According to investigators, Mr. Martins “occupied an important position” in the development of the coup plans.

In addition, four generals were targeted in the searches, including two former defense ministers in the Bolsonaro government.

One of them, Walter Braga Netto, was then his vice-presidential candidate in the 2022 election. The other, Paulo Sergio Nogueira, was commander-in-chief of the army before becoming a minister.

Another prominent figure targeted by the operation: the influential General Augusto Heleno, former minister of the Cabinet for Institutional Security and considered one of Jair Bolsonaro's gray eminences.

“Fake News”

For political scientist André César, Thursday's police operation marked a “turning point” because investigators “provided evidence that there was a coup movement.”

The federal police conjure up an attempt to “spread suspicions of fraud in the 2022 presidential election before the vote in order to legitimize military intervention.”

The police then report on “the practice of acts to abolish the democratic constitutional state through a coup with the support of the military.”

In particular, investigators cite a plan to arrest Alexandre de Moraes, president of the Superior Electoral Tribunal (TSE), and call new elections.

According to investigations, this plan was to be implemented through a decree, the terms of which Mr Bolsonaro presented to senior military officials at a meeting on December 7, 2022, a week after his defeat by Lula and three weeks before the transfer of power. Ultimately, this decree never saw the light of day.

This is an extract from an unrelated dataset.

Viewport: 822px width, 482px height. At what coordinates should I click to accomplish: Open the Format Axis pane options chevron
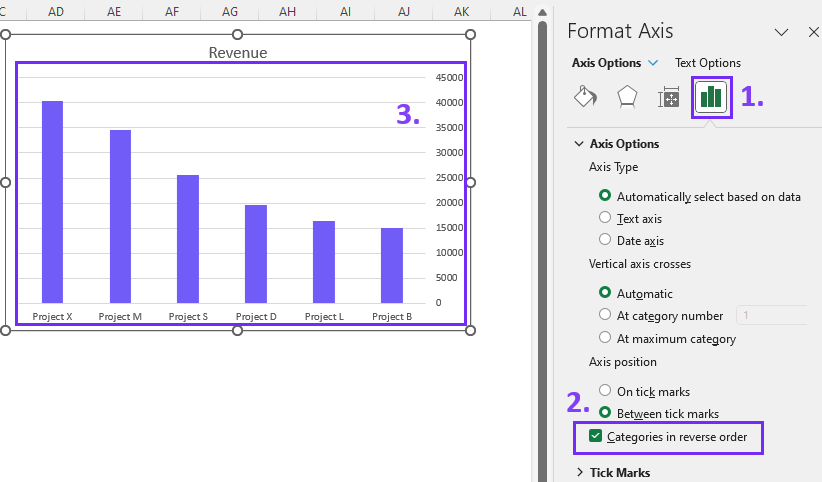click(781, 33)
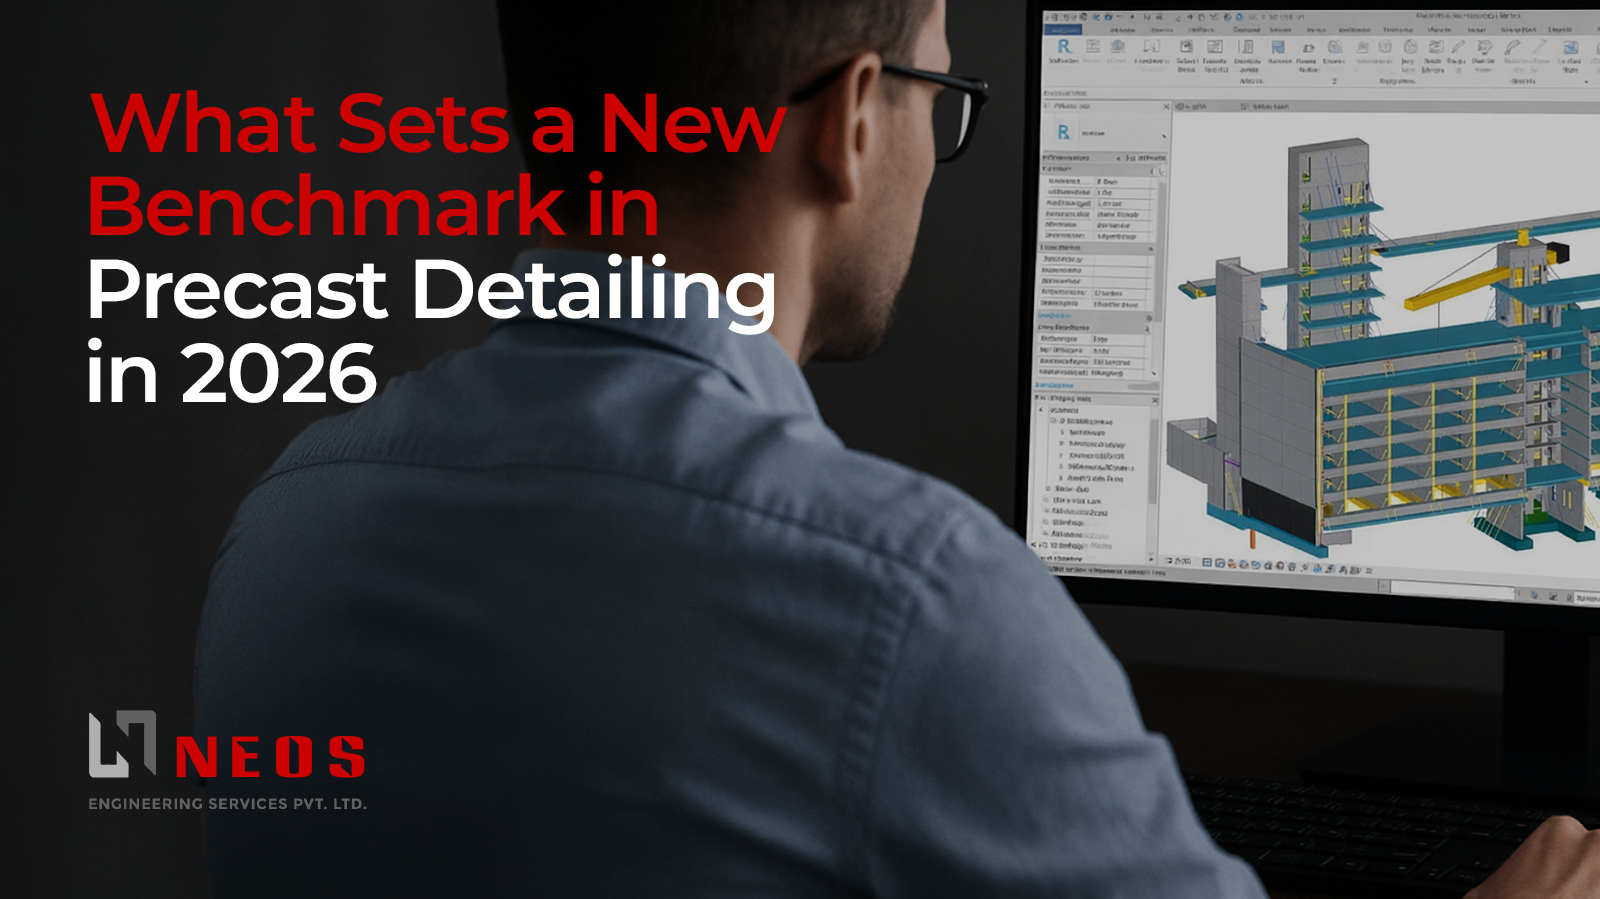Click the R logo thumbnail in Properties type selector
Image resolution: width=1600 pixels, height=899 pixels.
click(1063, 132)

The black beast of the Bolsonaro clan, Alexandre de Moraes, also a Supreme Court judge, ordered the opening of numerous investigations against the ex-president.

Under his aegis, the TSE sentenced Jair Bolsonaro to eight years in June for spreading false information about the electronic voting system.

Last week, one of Bolsonaro's sons, Carlos, was reinstated by police as part of an investigation into illegal espionage under his father's presidency.